Apparently someone saw me on the video monitors, because a uniformed clerk materialized and asked if I needed any help. I asked her how long parsnips had been a thing.
"Had been what thing?"
"No," I repeatedly urgently, suddenly self-conscious that I was sitting in a grocery cart."How long have parsnips existed?"
"Um, existed? I don't know. We get fresh parsnips about once a week, if that's what you're asking."
That wasn't what I was asking. "Wait, different question: Do you like okra?"
"I think it's pronounced oh-crah, and no, I don't. Too slimy."
"Slimy!?" I replied as I carefully extricated myself from the cart, "I don't think I'd like oh-crah either." The clerk stepped back as I regained my footing, apparently concerned that I might do something unpredictable.
"Look, I'm fine," I said. "I just suddenly feel like there's a big section of my memory that's missing, like a whole bank of the database is gone. I'm sorry for the mess, but I've got to go."
She nodded at me, clearly happier to clean up my groceries than to continue our conversation.
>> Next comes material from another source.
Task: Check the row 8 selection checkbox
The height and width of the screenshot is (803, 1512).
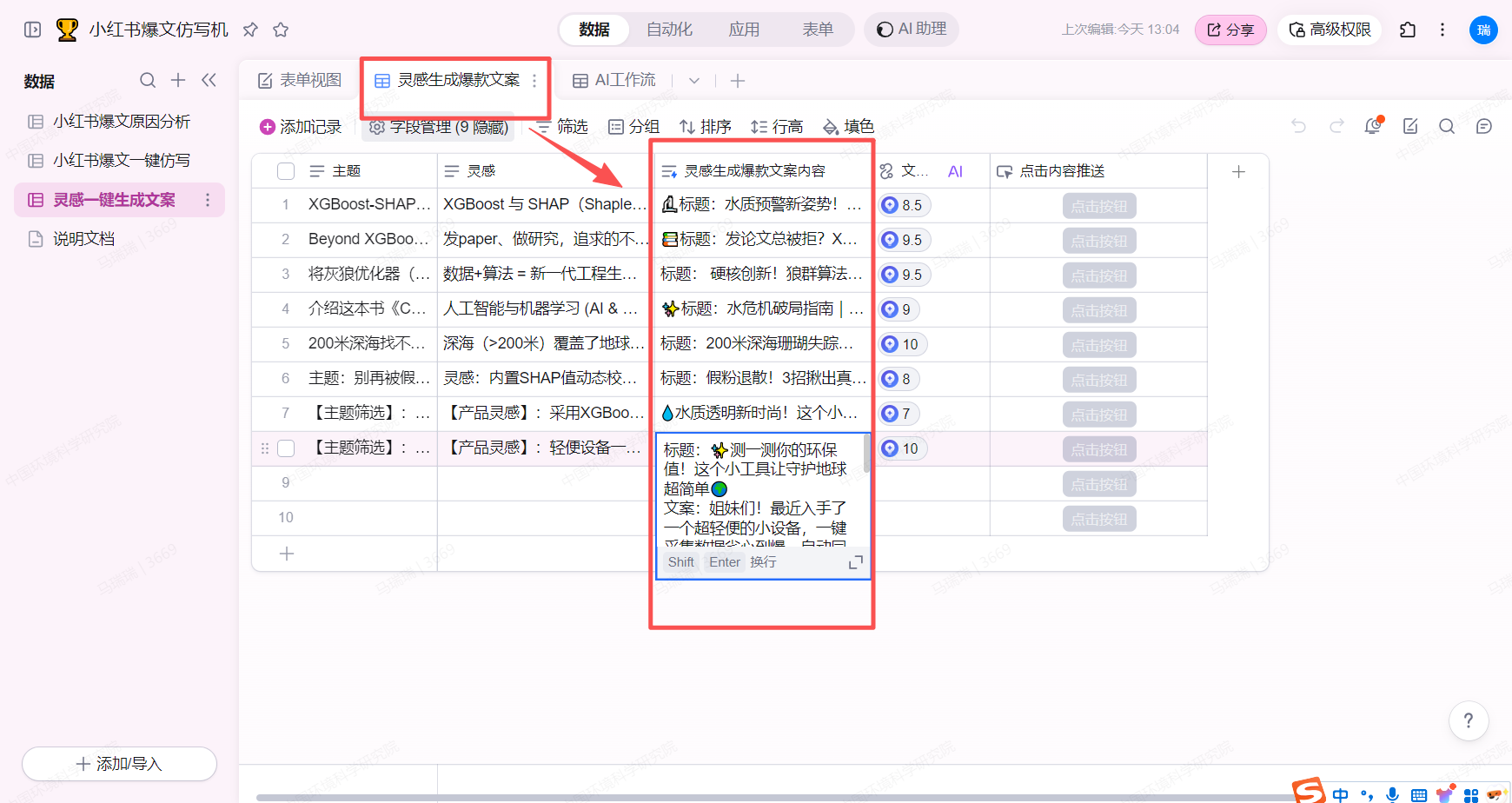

I kept stepping faster and faster through the bright fluorescence, my mind racing as I wondered how I could have forgotten so many things. I sat down in my car just as the security guard appeared at the front door. As I started the car, something strange occurred to me: What if nothing was missing? What if the memories of okra and parsnips and chard had never been there to begin with?
That's when I started paying closer attention.
That's when the dreams started up again.